Medienberichten zufolge setzt sich die neue australische Regierung hinter den Kulissen für Julian Assange ein. Was erhoffen Sie sich davon?
Wir haben seit einem Monat eine linke Regierung in Australien, und der neue Premierminister Anthony Albanese hat diesbezüglich sehr ermutigende Dinge gesagt. Wir vertrauen darauf, dass er seinen früheren Aussagen zu dem Fall Taten folgen lässt. Er sagte einmal: Genug ist genug! Er engagiert sich, weil die australische Bevölkerung mit überwältigender Mehrheit will, dass Julian nach Hause kommt. Die letzte Umfrage, die dazu durchgeführt wurde, hat ergeben, dass 71 Prozent dafür sind. Er handelt also nur so, weil die australische Bevölkerung das will und entsprechend gewählt hat. Die Grünen haben bei der Wahl dazugewonnen und die Forderung nach der Freilassung von Julian war Teil ihres offiziellen Programms. Leute auf der ganzen Welt können sehen, dass es Vorteile an der Wahlurne bringt, sich für ein Ende der Verfolgung von Julian auszusprechen. Die Menschen wollen, dass das alles aufhört. Jede Politikerin und jeder Politiker, der das unterstützt, profitiert also davon.
"Deutschland kann einen Unterschied in diesem Fall machen"
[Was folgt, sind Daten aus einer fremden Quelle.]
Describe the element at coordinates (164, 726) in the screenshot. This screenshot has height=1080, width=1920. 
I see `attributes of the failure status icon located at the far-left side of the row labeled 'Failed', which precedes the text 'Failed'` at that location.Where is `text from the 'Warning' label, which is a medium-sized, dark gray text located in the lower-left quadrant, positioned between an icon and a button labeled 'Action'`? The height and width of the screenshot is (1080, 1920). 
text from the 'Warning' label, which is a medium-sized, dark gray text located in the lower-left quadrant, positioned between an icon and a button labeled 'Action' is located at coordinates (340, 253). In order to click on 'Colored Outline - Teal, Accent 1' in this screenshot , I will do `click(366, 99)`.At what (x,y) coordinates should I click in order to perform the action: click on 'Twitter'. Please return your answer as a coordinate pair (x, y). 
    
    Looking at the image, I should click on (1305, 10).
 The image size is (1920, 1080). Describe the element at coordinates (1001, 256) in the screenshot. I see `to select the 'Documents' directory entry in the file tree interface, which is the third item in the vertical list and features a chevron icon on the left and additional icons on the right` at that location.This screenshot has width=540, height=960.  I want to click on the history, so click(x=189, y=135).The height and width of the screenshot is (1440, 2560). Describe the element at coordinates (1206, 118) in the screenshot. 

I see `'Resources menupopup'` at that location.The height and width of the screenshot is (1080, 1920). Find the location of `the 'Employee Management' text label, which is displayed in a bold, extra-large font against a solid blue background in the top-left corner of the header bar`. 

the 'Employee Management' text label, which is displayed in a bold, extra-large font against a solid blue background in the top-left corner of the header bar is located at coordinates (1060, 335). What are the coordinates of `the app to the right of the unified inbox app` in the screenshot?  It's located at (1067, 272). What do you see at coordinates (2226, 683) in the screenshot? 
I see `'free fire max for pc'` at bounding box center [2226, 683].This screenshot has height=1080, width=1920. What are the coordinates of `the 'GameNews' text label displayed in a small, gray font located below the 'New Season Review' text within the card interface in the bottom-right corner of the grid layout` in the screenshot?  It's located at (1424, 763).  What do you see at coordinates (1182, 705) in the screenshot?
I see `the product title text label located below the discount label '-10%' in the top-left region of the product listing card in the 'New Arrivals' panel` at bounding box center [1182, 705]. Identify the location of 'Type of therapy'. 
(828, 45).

Wie sehen Sie die Rolle Deutschlands? Mehrere Mitglieder der Bundesregierung, darunter Außenministerin Annalena Baerbock, haben vor der Wahl die Freilassung Assanges gefordert, sich danach aber nicht mehr dazu geäußert.
Deutschland, als eines der führenden Länder Europas, ist in einer idealen Position, um dem Widerstand gegen die Verfolgung von Julian Ausdruck zu verleihen. Dieser gefährliche Präzedenzfall wird Auswirkungen auf deutsche Journalistinnen und Journalisten - oder andere Deutsche, die etwas veröffentlichen - haben, die nach Großbritannien reisen. Daher denke ich, dass es im Interesse der Regierung ist, sich dem entgegenzustellen. Diplomatische Bemühungen Deutschlands können einen Unterschied in diesem Fall machen. Deutschland sollte unter Beweis stellen, dass es ein Land ist, in dem Gesetze etwas gelten. Presse- und Meinungsfreiheit sind durch das deutsche Grundgesetz geschützt. Sie sind die Grundlage für Demokratie – überall.
Sie reisen seit Jahren durch die Welt, um Unterstützung für Ihren Sohn zu bekommen. Ist Ihnen ein Erlebnis besonders in Erinnerung geblieben?
Wir erleben überall eine Welle der Unterstützung bei "normalen" Leuten, Bürgerinnen und Bürgern, die verstehen, worum es in diesem Fall geht. Nämlich nicht nur um Julian und seinen schlechten Gesundheitszustand im Gefängnis. Sondern darum, dass auch für alle anderen Menschen etwas auf dem Spiel steht. Das gibt uns die Zuversicht, dass sich etwas ändern wird.